* WHAT IS NEEDED *
Take the data and return it in full. Change nothing.

::: EXTRACTED RECORDS :::

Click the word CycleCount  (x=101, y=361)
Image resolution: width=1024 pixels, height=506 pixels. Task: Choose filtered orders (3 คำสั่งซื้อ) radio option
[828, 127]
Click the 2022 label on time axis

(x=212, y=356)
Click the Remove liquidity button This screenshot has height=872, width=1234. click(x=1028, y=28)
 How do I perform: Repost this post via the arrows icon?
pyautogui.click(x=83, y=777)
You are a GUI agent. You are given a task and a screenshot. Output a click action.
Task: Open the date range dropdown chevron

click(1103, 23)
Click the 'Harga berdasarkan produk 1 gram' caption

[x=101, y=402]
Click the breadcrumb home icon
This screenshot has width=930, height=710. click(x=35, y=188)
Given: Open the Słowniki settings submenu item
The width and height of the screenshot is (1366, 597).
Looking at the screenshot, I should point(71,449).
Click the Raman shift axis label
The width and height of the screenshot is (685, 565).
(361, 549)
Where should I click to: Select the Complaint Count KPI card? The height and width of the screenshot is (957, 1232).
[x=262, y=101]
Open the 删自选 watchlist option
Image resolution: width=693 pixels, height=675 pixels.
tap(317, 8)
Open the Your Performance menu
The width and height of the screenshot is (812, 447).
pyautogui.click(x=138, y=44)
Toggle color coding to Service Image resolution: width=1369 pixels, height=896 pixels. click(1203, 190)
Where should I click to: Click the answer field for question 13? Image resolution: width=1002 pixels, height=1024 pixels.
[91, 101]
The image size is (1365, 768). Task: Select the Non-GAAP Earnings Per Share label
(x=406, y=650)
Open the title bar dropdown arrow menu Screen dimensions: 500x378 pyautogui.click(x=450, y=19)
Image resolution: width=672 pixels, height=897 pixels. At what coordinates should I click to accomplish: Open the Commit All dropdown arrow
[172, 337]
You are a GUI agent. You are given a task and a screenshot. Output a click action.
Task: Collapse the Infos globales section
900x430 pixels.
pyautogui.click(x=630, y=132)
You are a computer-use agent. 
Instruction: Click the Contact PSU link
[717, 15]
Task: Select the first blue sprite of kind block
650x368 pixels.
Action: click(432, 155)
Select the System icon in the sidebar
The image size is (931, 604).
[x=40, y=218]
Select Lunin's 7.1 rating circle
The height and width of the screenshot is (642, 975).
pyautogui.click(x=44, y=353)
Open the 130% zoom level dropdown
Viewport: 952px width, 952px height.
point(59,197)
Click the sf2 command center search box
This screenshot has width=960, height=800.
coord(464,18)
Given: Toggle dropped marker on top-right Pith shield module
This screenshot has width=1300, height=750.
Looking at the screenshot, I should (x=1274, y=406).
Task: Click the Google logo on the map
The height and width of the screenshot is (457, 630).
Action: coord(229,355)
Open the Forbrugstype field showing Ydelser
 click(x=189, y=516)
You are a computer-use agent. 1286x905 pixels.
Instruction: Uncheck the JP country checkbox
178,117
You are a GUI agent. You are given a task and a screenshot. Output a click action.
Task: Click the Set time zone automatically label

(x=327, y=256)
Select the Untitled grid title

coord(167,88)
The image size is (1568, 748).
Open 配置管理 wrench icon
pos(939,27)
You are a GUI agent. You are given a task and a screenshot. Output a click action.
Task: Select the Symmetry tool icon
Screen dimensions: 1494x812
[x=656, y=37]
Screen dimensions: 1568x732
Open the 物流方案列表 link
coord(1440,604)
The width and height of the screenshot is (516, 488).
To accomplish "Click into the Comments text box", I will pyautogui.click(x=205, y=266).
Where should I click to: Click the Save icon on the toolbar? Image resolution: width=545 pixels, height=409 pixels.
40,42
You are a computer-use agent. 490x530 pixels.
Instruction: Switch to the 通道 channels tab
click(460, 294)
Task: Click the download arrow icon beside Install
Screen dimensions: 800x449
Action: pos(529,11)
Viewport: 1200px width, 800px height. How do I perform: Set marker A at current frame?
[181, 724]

:::

* ANSWER TO THE PROBLEM *
Click the word CycleCount  (x=101, y=361)
Image resolution: width=1024 pixels, height=506 pixels. Task: Choose filtered orders (3 คำสั่งซื้อ) radio option
[828, 127]
Click the 2022 label on time axis

(x=212, y=356)
Click the Remove liquidity button This screenshot has height=872, width=1234. click(x=1028, y=28)
 How do I perform: Repost this post via the arrows icon?
pyautogui.click(x=83, y=777)
You are a GUI agent. You are given a task and a screenshot. Output a click action.
Task: Open the date range dropdown chevron

click(1103, 23)
Click the 'Harga berdasarkan produk 1 gram' caption

[x=101, y=402]
Click the breadcrumb home icon
This screenshot has width=930, height=710. click(x=35, y=188)
Given: Open the Słowniki settings submenu item
The width and height of the screenshot is (1366, 597).
Looking at the screenshot, I should point(71,449).
Click the Raman shift axis label
The width and height of the screenshot is (685, 565).
(361, 549)
Where should I click to: Select the Complaint Count KPI card? The height and width of the screenshot is (957, 1232).
[x=262, y=101]
Open the 删自选 watchlist option
Image resolution: width=693 pixels, height=675 pixels.
tap(317, 8)
Open the Your Performance menu
The width and height of the screenshot is (812, 447).
pyautogui.click(x=138, y=44)
Toggle color coding to Service Image resolution: width=1369 pixels, height=896 pixels. click(1203, 190)
Where should I click to: Click the answer field for question 13? Image resolution: width=1002 pixels, height=1024 pixels.
[91, 101]
The image size is (1365, 768). Task: Select the Non-GAAP Earnings Per Share label
(x=406, y=650)
Open the title bar dropdown arrow menu Screen dimensions: 500x378 pyautogui.click(x=450, y=19)
Image resolution: width=672 pixels, height=897 pixels. At what coordinates should I click to accomplish: Open the Commit All dropdown arrow
[172, 337]
You are a GUI agent. You are given a task and a screenshot. Output a click action.
Task: Collapse the Infos globales section
900x430 pixels.
pyautogui.click(x=630, y=132)
You are a computer-use agent. 
Instruction: Click the Contact PSU link
[717, 15]
Task: Select the first blue sprite of kind block
650x368 pixels.
Action: click(432, 155)
Select the System icon in the sidebar
The image size is (931, 604).
[x=40, y=218]
Select Lunin's 7.1 rating circle
The height and width of the screenshot is (642, 975).
pyautogui.click(x=44, y=353)
Open the 130% zoom level dropdown
Viewport: 952px width, 952px height.
point(59,197)
Click the sf2 command center search box
This screenshot has width=960, height=800.
coord(464,18)
Given: Toggle dropped marker on top-right Pith shield module
This screenshot has width=1300, height=750.
Looking at the screenshot, I should (x=1274, y=406).
Task: Click the Google logo on the map
The height and width of the screenshot is (457, 630).
Action: coord(229,355)
Open the Forbrugstype field showing Ydelser
 click(x=189, y=516)
You are a computer-use agent. 1286x905 pixels.
Instruction: Uncheck the JP country checkbox
178,117
You are a GUI agent. You are given a task and a screenshot. Output a click action.
Task: Click the Set time zone automatically label

(x=327, y=256)
Select the Untitled grid title

coord(167,88)
The image size is (1568, 748).
Open 配置管理 wrench icon
pos(939,27)
You are a GUI agent. You are given a task and a screenshot. Output a click action.
Task: Select the Symmetry tool icon
Screen dimensions: 1494x812
[x=656, y=37]
Screen dimensions: 1568x732
Open the 物流方案列表 link
coord(1440,604)
The width and height of the screenshot is (516, 488).
To accomplish "Click into the Comments text box", I will pyautogui.click(x=205, y=266).
Where should I click to: Click the Save icon on the toolbar? Image resolution: width=545 pixels, height=409 pixels.
40,42
You are a computer-use agent. 490x530 pixels.
Instruction: Switch to the 通道 channels tab
click(460, 294)
Task: Click the download arrow icon beside Install
Screen dimensions: 800x449
Action: pos(529,11)
Viewport: 1200px width, 800px height. How do I perform: Set marker A at current frame?
[181, 724]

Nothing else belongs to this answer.